In fact, Tony Blair and George Bush have been spending time on the phone, discussing prospects for Iraq. With President Bush calling his new Defense Secretary an “agent of change,” it’s clear that the British leader and his counterpart have been discussing a change of policy in Iraq.

One of the British scenarios is to involve Syria and Iran in bringing about stability to Iraq. Iran, of course, is the influential voice of the Shi’a. Present-day Iran is a Revolutionary state whose government is led by a supreme (Shi’a) cleric; the majority Iran’s 68 million inhabitants are also Shi’a. Syria, on the other hand, is in majority Sunni (despite being led by Assad, who is an Alawite) and has historic ties to Baghdad because the Ba’th party was born in Damascus. Also, Syria and Iran have in the past opposed Iraq under Saddam Hussein.

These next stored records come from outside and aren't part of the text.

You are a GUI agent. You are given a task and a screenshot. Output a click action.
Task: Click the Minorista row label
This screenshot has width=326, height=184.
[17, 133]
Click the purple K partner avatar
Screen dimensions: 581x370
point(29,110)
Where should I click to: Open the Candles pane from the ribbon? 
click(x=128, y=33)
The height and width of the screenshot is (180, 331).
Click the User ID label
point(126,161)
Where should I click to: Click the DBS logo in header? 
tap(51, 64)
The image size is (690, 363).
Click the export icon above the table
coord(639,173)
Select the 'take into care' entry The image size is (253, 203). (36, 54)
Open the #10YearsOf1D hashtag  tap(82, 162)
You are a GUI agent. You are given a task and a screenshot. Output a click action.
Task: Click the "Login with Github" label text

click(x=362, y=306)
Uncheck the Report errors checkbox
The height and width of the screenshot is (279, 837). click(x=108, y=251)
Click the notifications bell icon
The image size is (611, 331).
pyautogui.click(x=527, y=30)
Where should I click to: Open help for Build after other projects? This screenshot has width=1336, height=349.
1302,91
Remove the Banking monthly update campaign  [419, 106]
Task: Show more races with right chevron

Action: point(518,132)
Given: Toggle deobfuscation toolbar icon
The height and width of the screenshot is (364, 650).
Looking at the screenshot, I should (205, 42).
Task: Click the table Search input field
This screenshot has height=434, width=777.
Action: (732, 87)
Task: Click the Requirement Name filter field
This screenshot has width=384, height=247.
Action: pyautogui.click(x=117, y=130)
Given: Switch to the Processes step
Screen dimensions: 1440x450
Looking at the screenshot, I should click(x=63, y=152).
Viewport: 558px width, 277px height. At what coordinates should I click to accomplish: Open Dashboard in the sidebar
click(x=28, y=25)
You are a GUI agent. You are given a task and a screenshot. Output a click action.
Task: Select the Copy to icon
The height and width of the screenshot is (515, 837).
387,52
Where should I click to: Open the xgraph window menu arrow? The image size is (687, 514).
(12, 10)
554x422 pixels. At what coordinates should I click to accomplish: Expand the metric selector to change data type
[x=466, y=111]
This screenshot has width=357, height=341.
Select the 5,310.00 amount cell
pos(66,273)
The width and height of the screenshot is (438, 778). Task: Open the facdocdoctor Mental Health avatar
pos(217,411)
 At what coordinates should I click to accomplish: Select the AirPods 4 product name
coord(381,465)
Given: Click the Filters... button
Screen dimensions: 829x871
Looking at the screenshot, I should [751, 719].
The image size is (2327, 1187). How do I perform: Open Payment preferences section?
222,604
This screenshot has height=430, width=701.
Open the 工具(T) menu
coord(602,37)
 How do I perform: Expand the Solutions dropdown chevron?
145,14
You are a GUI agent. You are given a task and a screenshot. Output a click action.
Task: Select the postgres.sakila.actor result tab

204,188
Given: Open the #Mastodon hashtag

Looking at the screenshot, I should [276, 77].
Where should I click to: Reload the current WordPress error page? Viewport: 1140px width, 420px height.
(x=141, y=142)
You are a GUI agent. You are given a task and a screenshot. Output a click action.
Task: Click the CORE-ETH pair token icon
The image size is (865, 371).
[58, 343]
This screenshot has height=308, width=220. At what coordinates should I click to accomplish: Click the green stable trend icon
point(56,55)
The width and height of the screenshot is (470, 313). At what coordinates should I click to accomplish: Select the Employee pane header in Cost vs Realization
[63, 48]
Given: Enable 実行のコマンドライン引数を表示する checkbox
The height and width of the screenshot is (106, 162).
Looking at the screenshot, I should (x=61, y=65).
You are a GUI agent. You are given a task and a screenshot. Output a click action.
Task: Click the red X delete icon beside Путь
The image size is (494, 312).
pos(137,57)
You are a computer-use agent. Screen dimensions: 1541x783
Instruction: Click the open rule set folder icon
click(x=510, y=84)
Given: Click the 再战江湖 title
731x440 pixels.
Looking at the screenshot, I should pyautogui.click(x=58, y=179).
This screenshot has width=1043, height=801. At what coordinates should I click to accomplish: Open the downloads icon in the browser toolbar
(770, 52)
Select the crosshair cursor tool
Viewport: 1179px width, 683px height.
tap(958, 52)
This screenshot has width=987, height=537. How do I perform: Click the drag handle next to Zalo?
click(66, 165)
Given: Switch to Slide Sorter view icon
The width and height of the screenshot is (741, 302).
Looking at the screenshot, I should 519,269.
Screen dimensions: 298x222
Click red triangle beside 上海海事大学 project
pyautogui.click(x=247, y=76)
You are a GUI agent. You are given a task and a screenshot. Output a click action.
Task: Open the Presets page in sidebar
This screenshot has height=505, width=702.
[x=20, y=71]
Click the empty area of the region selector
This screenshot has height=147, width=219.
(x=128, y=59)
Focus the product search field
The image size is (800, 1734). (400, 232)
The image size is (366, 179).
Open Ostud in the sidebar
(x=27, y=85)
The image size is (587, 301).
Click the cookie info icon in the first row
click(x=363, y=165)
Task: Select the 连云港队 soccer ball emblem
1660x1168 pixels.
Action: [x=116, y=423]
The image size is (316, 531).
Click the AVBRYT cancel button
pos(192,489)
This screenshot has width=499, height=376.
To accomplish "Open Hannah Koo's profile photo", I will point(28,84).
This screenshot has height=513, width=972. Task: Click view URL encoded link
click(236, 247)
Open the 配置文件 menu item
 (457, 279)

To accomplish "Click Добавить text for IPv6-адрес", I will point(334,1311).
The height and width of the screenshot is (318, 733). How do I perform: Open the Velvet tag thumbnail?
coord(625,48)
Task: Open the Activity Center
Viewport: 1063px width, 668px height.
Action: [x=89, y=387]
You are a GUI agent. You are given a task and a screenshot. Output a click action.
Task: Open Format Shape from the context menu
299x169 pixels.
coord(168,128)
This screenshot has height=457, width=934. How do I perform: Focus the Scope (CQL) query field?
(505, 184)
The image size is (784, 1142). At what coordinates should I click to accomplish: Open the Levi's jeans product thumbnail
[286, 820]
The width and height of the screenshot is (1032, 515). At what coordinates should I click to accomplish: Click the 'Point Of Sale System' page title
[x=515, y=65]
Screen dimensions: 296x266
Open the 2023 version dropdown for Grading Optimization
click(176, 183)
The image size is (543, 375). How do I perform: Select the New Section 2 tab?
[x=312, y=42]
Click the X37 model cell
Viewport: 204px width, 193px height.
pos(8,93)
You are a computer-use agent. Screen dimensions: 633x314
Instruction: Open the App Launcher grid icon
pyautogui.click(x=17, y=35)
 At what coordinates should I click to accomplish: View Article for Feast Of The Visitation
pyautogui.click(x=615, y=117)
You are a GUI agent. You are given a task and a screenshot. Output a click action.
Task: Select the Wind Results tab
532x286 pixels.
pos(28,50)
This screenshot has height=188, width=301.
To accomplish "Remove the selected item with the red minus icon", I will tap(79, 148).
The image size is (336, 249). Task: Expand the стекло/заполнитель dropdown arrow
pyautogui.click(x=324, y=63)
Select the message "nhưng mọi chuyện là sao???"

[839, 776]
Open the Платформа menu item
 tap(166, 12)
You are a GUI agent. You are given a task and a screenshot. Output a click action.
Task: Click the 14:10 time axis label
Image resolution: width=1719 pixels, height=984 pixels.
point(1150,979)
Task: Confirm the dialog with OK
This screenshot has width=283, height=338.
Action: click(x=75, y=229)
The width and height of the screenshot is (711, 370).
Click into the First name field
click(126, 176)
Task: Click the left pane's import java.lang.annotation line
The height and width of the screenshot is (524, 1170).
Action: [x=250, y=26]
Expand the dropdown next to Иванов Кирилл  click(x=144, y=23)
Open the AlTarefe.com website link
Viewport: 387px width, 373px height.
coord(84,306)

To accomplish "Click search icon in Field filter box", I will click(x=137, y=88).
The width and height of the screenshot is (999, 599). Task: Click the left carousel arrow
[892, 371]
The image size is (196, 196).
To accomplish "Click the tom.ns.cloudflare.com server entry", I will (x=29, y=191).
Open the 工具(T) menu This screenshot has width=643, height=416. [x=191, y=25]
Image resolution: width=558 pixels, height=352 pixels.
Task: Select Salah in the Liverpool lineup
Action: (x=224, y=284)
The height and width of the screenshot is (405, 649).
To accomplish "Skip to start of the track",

In spite of these new scenarios and the obvious eventuality of an exit from Iraq, the US top General in Iraq expressed confidence in US commitment to the Iraqi mission.

The Guardian published a poll suggesting that the majority of British voters want their troops out of Iraq. This poll is published just a day after Deputy PM Saleh pleaded with the international community (and Tony Blair specifically) to not bail on Iraq.

In terms of electoral politics, the kind of numbers that the Guardian has printed (61% of voters want the troops out within the year, regardless of mission completion) would make withdrawal inevitable. If Labour is to be re-elected, they must respond to electoral demands. However, things are not as clear-cut. Blair is serving his last term as PM and in that sense may bail on his party, which forced him to announce his resignation recently. In his last year as PM, Blair will want to leave a mark and staying in Iraq could be his way of doing it (though this does not appear to be the case).

The two main questions are how loyal is Blair to his party and how loyal is he to the mission that he started with George W. Bush in 2003?